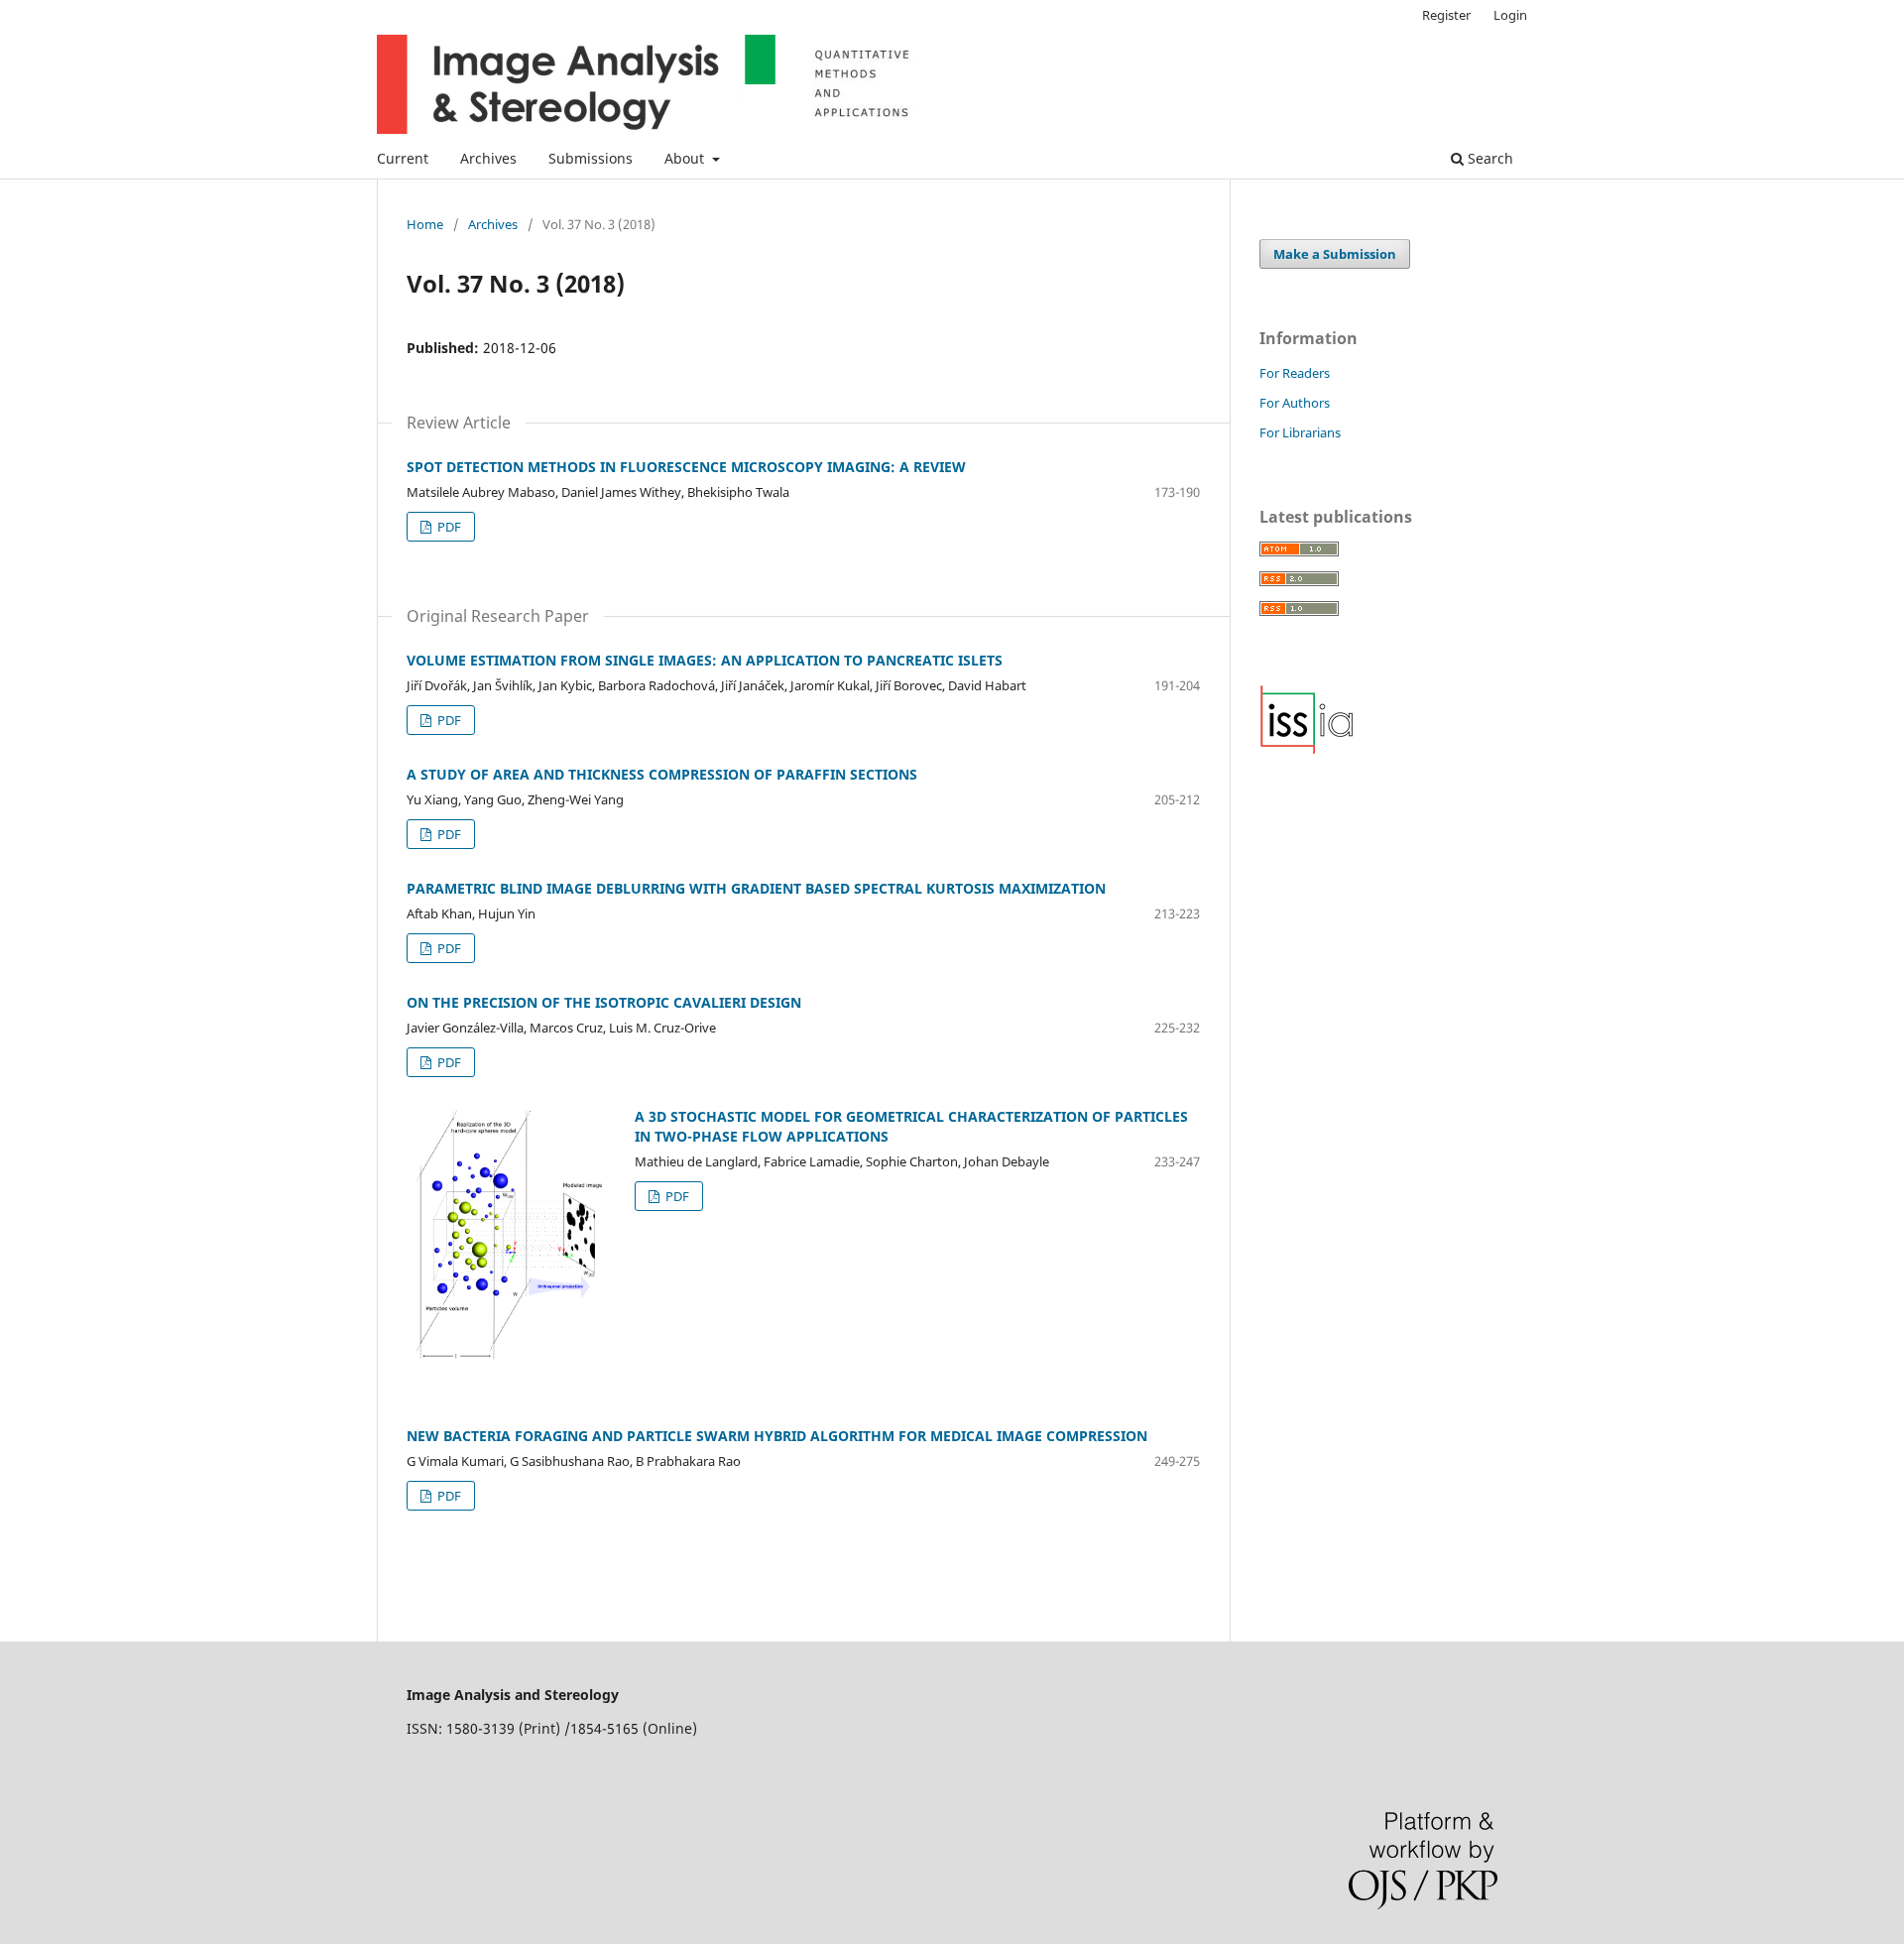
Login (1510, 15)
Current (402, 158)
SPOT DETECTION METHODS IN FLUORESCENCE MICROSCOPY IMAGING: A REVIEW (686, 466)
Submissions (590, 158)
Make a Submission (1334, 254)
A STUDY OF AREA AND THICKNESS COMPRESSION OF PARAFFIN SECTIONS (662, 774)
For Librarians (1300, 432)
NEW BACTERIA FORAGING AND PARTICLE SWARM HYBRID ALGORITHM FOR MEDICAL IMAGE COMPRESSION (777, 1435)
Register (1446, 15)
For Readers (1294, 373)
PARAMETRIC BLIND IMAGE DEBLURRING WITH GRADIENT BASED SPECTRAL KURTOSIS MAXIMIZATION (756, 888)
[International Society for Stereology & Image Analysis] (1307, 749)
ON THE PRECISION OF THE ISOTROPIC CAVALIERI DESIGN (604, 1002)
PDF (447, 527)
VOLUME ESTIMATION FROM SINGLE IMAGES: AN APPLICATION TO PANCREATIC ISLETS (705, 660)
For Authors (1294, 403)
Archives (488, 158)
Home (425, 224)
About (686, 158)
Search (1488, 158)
****
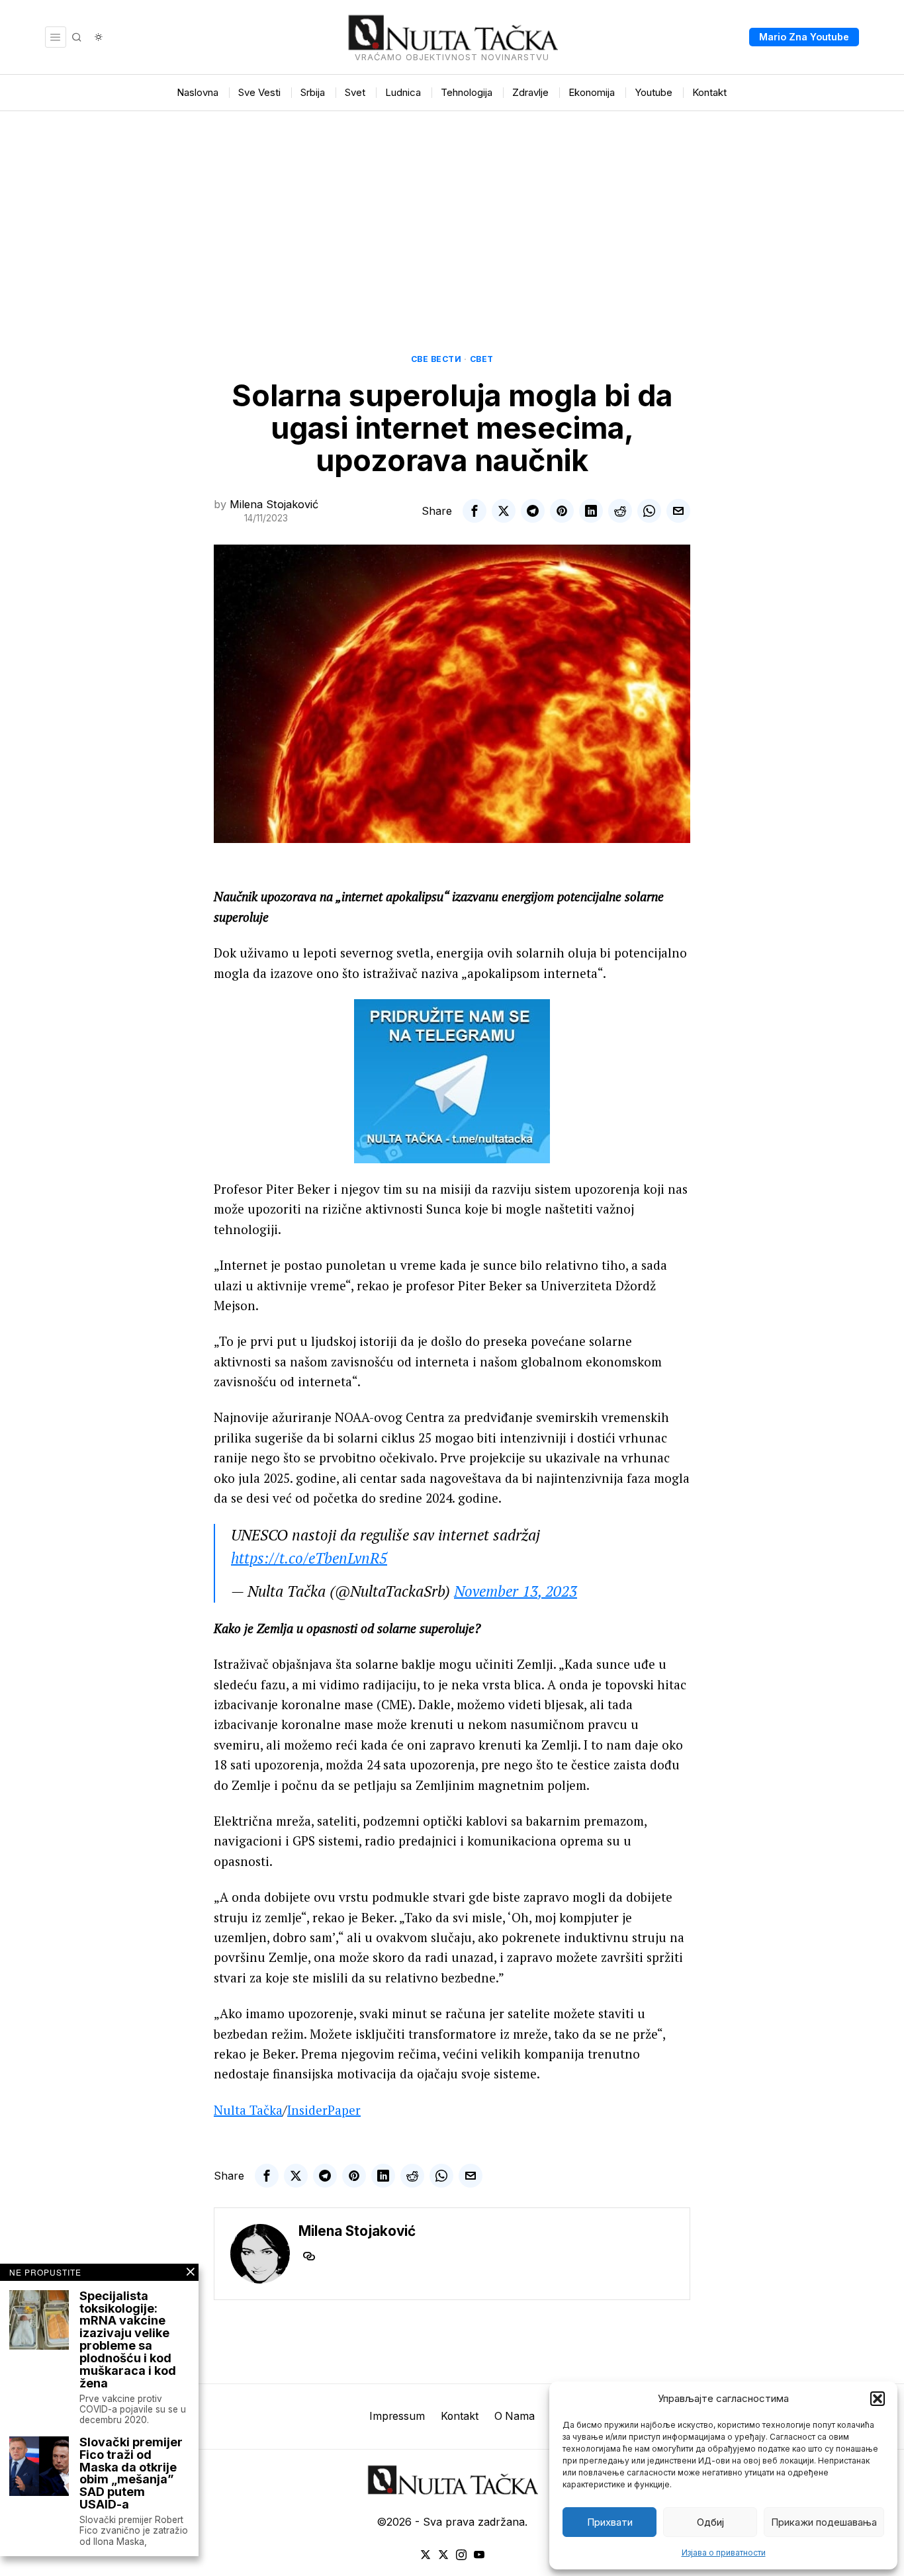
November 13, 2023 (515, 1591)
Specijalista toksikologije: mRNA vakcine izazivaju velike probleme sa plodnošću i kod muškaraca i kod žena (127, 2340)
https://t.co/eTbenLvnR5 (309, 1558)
****
Your task:
Return the span of lines in the data above that opens at the line with "Current (402, 158)" and closes at the line with "Register (1446, 15)", exactly, ends included, nothing else.

Task solution:
Current (402, 158)
SPOT DETECTION METHODS IN FLUORESCENCE MICROSCOPY IMAGING: A REVIEW (686, 466)
Submissions (590, 158)
Make a Submission (1334, 254)
A STUDY OF AREA AND THICKNESS COMPRESSION OF PARAFFIN SECTIONS (662, 774)
For Librarians (1300, 432)
NEW BACTERIA FORAGING AND PARTICLE SWARM HYBRID ALGORITHM FOR MEDICAL IMAGE COMPRESSION (777, 1435)
Register (1446, 15)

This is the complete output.